Theologian Thomas C. Oden, one of Methodism’s and American Christianity’s most esteemed theologians, passed away at his home in Oklahoma Wednesday night.

An emeritus board member who chaired the board of the Institute on Religion & Democracy in Washington, D.C. for six years, Oden was also professor emeritus at Drew University in Madison, New Jersey.

Oden remained a prolific writer in his final years. A scholar of the Early Church Fathers, he edited the nearly two dozen volume Ancient Christian Commentary on Scripture. His most recent books are on early African Christianity and on the social ethics of John Wesley, including Systematic Theology and most recently Turning Around the Mainline and How Africa Shaped the Christian Mind.

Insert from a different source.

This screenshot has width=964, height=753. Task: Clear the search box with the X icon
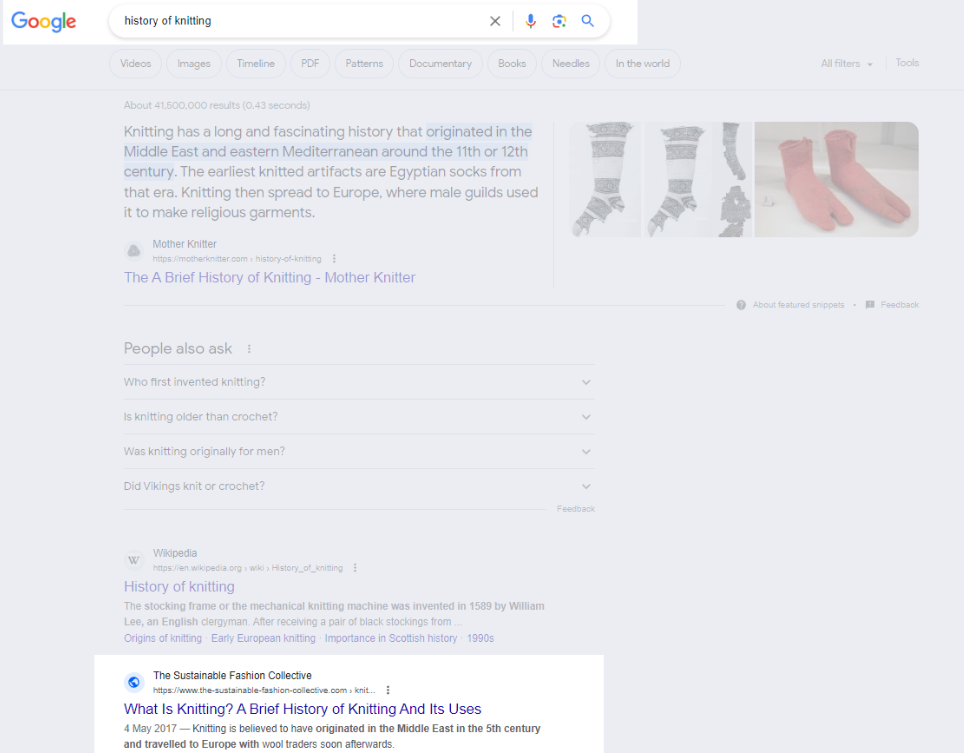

In a 2013 talk at the Evangelical Theological Society, Oden recalled gratitude for his devout Nazarene grandmother who “prayed for me daily” while he had been spiritually “misguided.” She had a “high doctrine of scripture,” while he grew up in a “liberal Methodist background.”

“We don’t read it without the work of the Holy Spirit,” Oden said of Bible reading. He also credited his eventual appreciation of Wesleyan orthodoxy and the “primal authority” of Scripture to theologian Albert Outler, the “premier teacher of Wesley the last 100 years.”

Tom Oden was esteemed as a theologian of Methodism, a Christian ecumenist and a scholar of the Early Church Fathers, who journeyed from mid-20th century liberal Protestantism to robust orthodoxy, for which he was an ardent champion.

IRD was honored by his service on our board for eight years. He was a dear friend and counselor, a brilliant and cheerful warrior for good causes, irreplaceable. Tom is now with the early saints whose lives and teachings he studied so closely. May God bless his memory and perpetuate the fruit of his labors.